Chilton Liqueurs, Lydbury North, Shropshire, England, UK.


Chilton Liqueurs


The area of Shropshire in the UK used to grow significant amounts of damsons for dying fabrics, including carpet at Kidderminister and Navy uniforms at Birmingham. However this labor-intensive industry has long since gone into decline and the damsons had been left to their own devices. Today there has been a revival in the fruit and some abandoned orchards have been cultivated once again and brought back to productivity. One particular species of damson, the Shropshire prune, has been rediscovered and is starting to be used again throughout the region.

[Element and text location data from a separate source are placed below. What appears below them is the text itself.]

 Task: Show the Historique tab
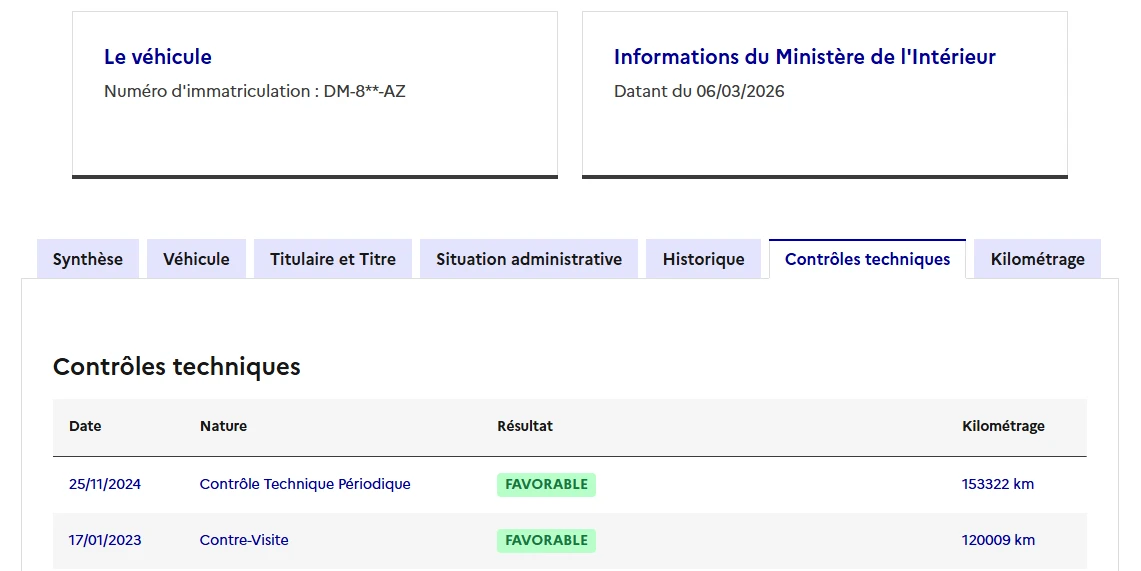(x=703, y=259)
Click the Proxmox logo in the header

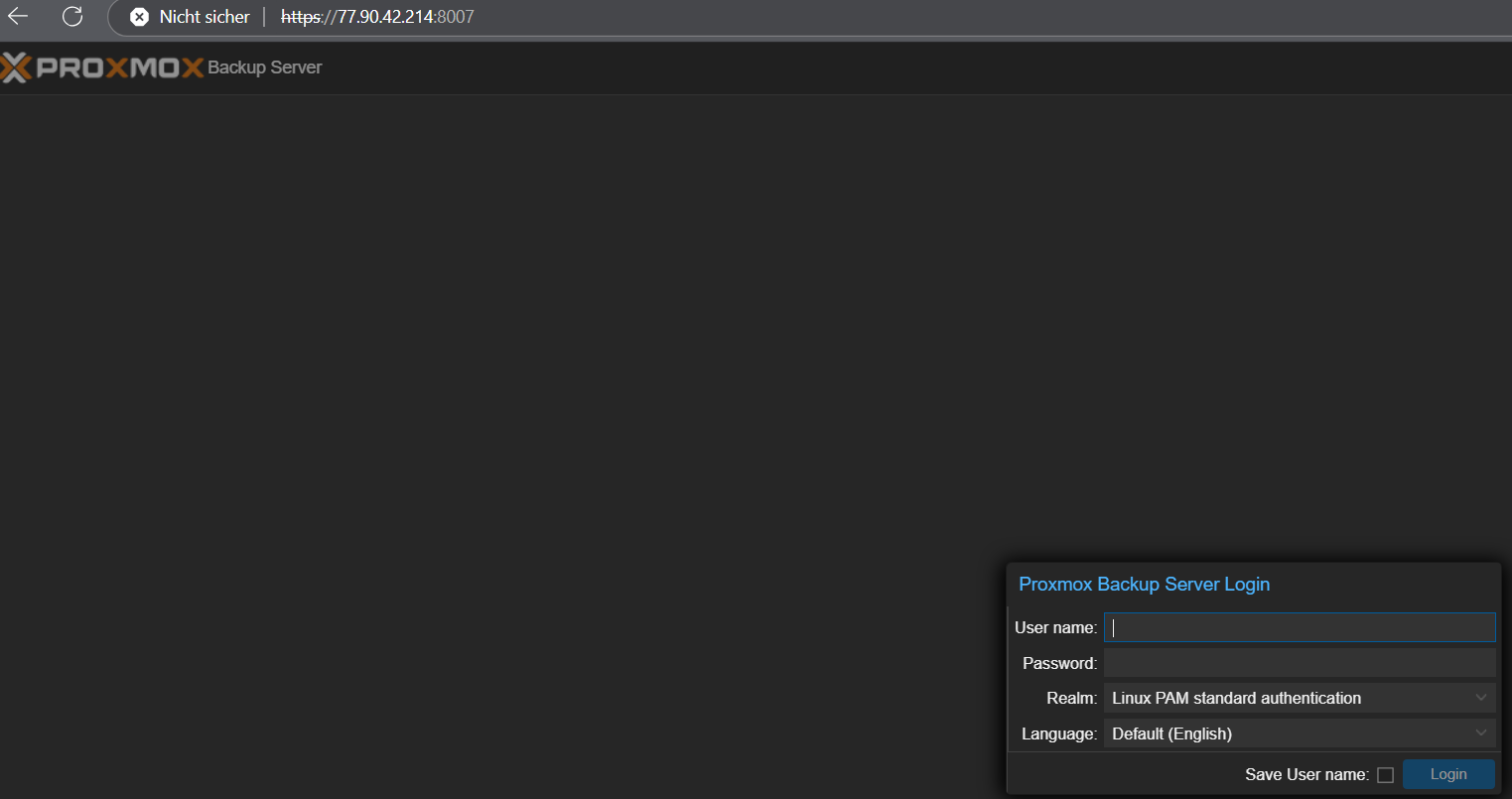(99, 67)
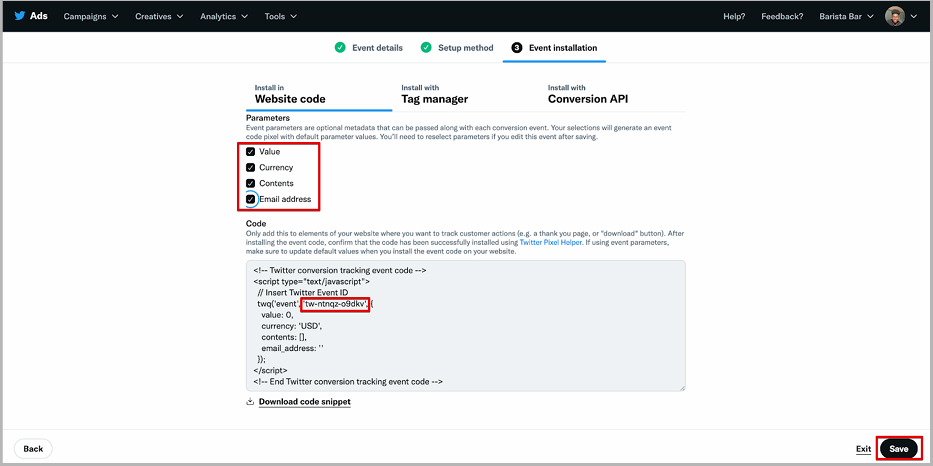Click the Setup method green checkmark icon
Screen dimensions: 933x466
coord(426,48)
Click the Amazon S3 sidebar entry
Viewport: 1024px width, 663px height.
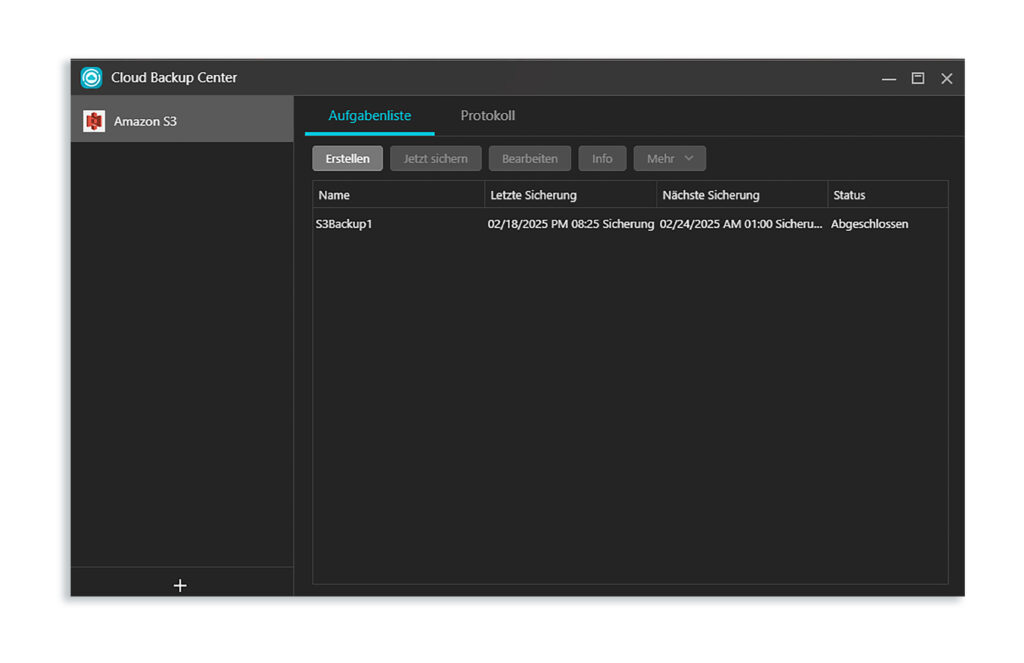pyautogui.click(x=140, y=118)
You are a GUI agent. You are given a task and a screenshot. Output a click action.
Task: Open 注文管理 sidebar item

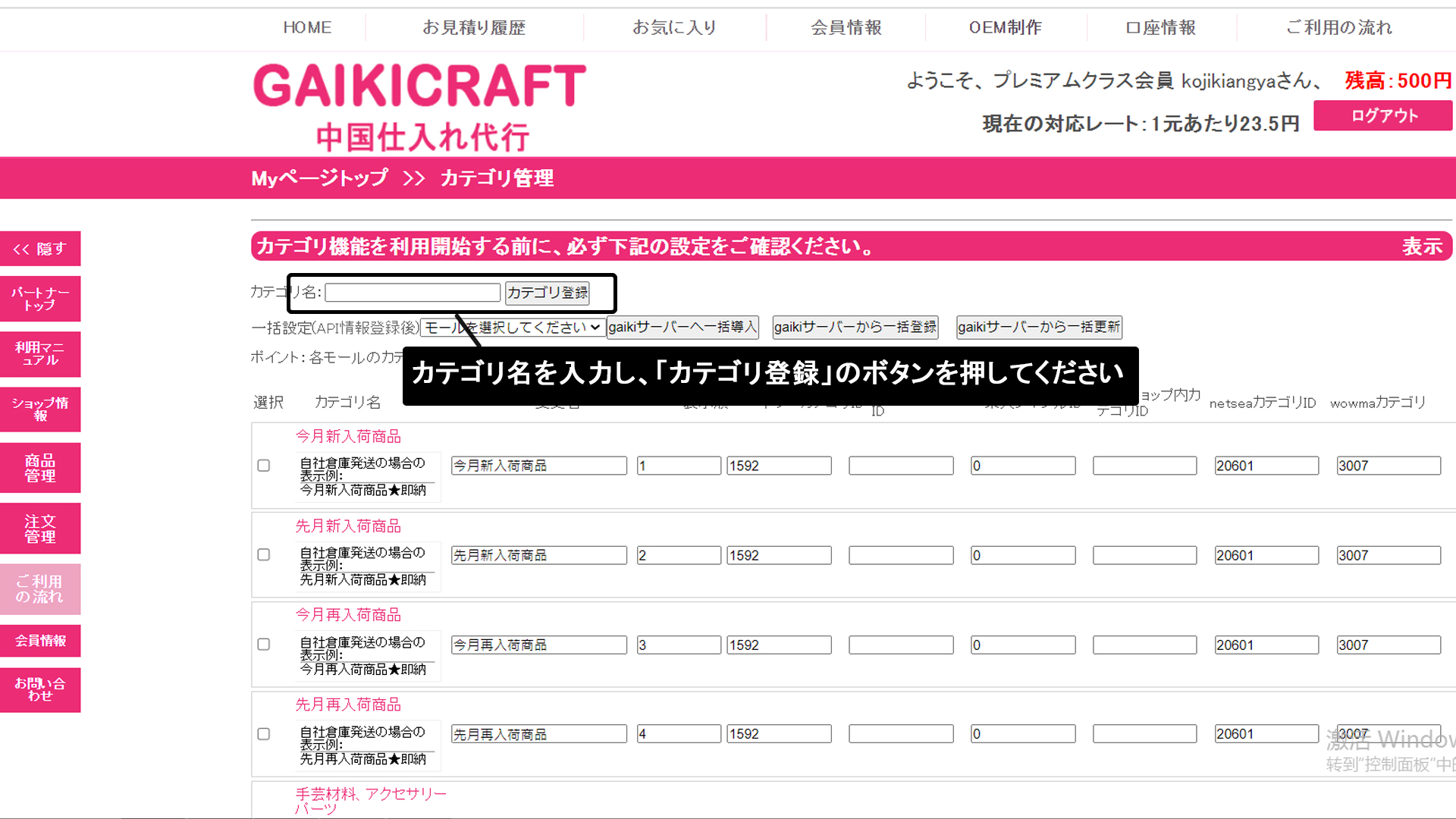[40, 529]
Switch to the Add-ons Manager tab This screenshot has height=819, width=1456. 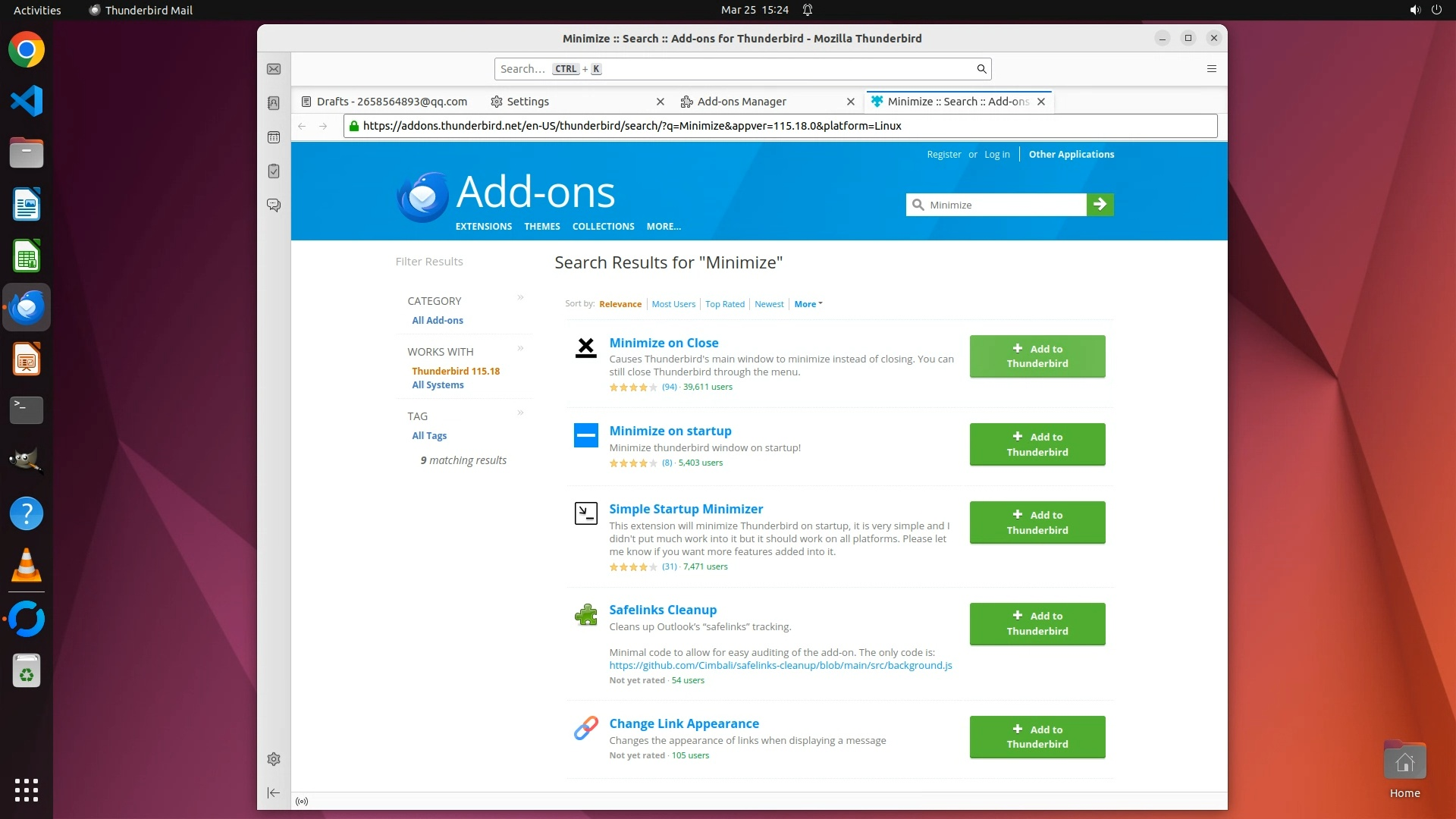pos(741,102)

Primarily producing fruit flavored spirits, Chilton Liqueurs was begun in 1997 by Roger Strachan and, since 2007 his niece Fiona Rogers-Coltman has taken over the running of the business.


The base used to produce this is Greenall’s London Dry Gin – with a triple distilled wheat grain neutral spirit into which 8 botanicals are steeped for 24 hours before being distilled in a copper pot still for a fourth and final time. Shropshire prune damsons are then infused in this Gin for 8 months.

The resultant scarlet red colored Gin is presented in a clear squat cylindrical bottle with rounded shoulders and a bulbous neck. There is a large cream label with black colored text (clearly stating “Chilton Damson Gin”) and several images including that of a dog’s head.


Flavored Gin - Damson.

Alcohol By Volume (ABV)

26% (52 Proof), although we believe this might have been at a lower level previously.

Price Range

$$$ - $$$$. Only available within the UK, with no international shipping, try online: Chilton Liqueurs, Yorkshire Vintners, Tanners Wines or North Coast Wine Co.


Uses 9 botanicals including: almond, angelica root, cassia bark, coriander, damsons, juniper berries, liquorice, lemon peel and orris.


Named after the small village of Chilton where it was originally made and the main botanical ingredient of damsons.

Tasting Notes

Unfortunately we have not sampled this Gin yet. We understand it is rich with fruity plum and not too sweet. We certainly prefer damson Gin because it is usually drier when compared with its cousin Sloe Gin, which tends to be sweeter.

Awards & Accolades

2 Gold Stars, Great Taste Awards, 2015.

1 Gold Star, Great Taste Awards, 2012.